Token Ring
A significant part of the previous chapter was devoted to classic Ethernet’s collision mechanism for supporting shared media access. After that, it may come as a surprise that there is a simple multiple-access mechanism that is not only collision-free, but which supports fairness in the sense that if N stations wish to send then each will receive 1/N of the opportunities.
That method is Token Ring. Actual implementations come in several forms, from Fiber-Distributed Data Interface (FDDI) to so-called “IBM Token Ring”. The central idea is that stations are connected in a ring
Packets will be transmitted in one direction (clockwise in the ring above). Stations in effect forward most packets around the ring, although they can also remove a packet. (It is perhaps more accurate to think of the forwarding as representing the default cable connectivity; non-forwarding represents the station’s momentarily breaking that connectivity.)
When the network is idle, all stations agree to forward a special, small packet known as a token. When a station, say A, wishes to transmit, it must first wait for the token to arrive at A. Instead of forwarding the token, A then transmits its own packet; this travels around the network and is then removed by A. At that point (or in some cases at the point when A finishes transmitting its data packet) A then forwards the token.
In a small ring network, the ring circumference may be a small fraction of one packet. Ring networks become “large” at the point when some packets may be entirely in transit on the ring.
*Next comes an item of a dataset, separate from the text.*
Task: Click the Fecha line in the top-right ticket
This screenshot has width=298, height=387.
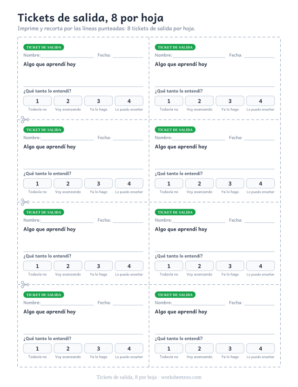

Slightly different solutions apply in each case. (It is also possible that the physical ring exists only within the token-ring switch, and that stations are connected to that switch using the usual point-to-point wiring.)
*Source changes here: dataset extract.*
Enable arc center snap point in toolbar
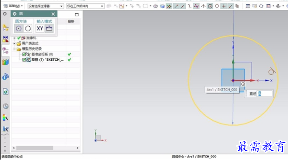This screenshot has width=289, height=160. point(210,6)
If all stations have packets to send, then we will have something like the following:
· A waits for the token
· A sends a packet
· A sends the token to B
· B sends a packet
· B sends the token to C
· C sends a packet
· C sends the token to D
· . . .
All stations get an equal number of chances to transmit, and no bandwidth is wasted on collisions. (A station constantly sending smaller packets will send the same number of packets as a station constantly sending larger packets, but the bandwidth will be smaller in proportion to the smaller packet size.)
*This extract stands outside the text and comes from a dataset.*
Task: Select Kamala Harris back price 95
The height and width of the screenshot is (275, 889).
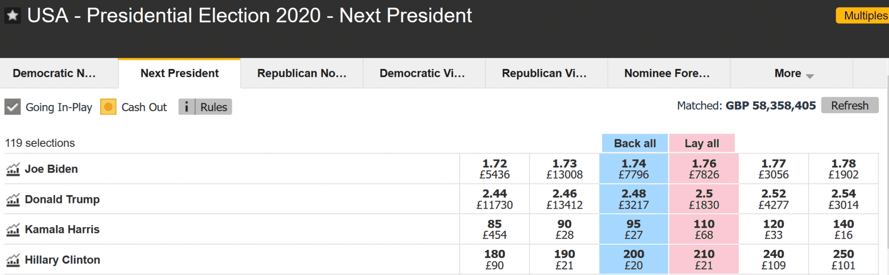Action: [x=634, y=229]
One problem with token ring is that when stations are powered off it is essential that the packets continue forwarding; this is usually addressed by having the default circuit configuration be to keep the loop closed. Another issue is that some station has to watch out in case the token disappears, or in case a duplicate token appears.
Because of fairness and the lack of collisions, IBM Token Ring was once considered to be the premium LAN mechanism. As such, Token Ring hardware commanded a substantial price premium. But due to Ethernet’s combination of lower hardware costs and higher bitrates (even taking collisions into account), the latter eventually won out.
There was also a much earlier collision-free hybrid of 10 Mbps Ethernet and Token Ring known as Token Bus: an Ethernet physical network (often linear) was used with a token-ring-like protocol layer above that. Stations were physically connected to the (linear) Ethernet but were assigned identifiers that logically arranged them in a (virtual) ring. Each station had to wait for the token and only then could transmit a packet; after that it would send the token on to the next station in the virtual ring. As with “real” Token Ring, some mechanisms need to be in place to monitor for token loss.
Token Bus Ethernet never caught on. The additional software complexity was no doubt part of the problem, but perhaps the real issue was that it was not necessary.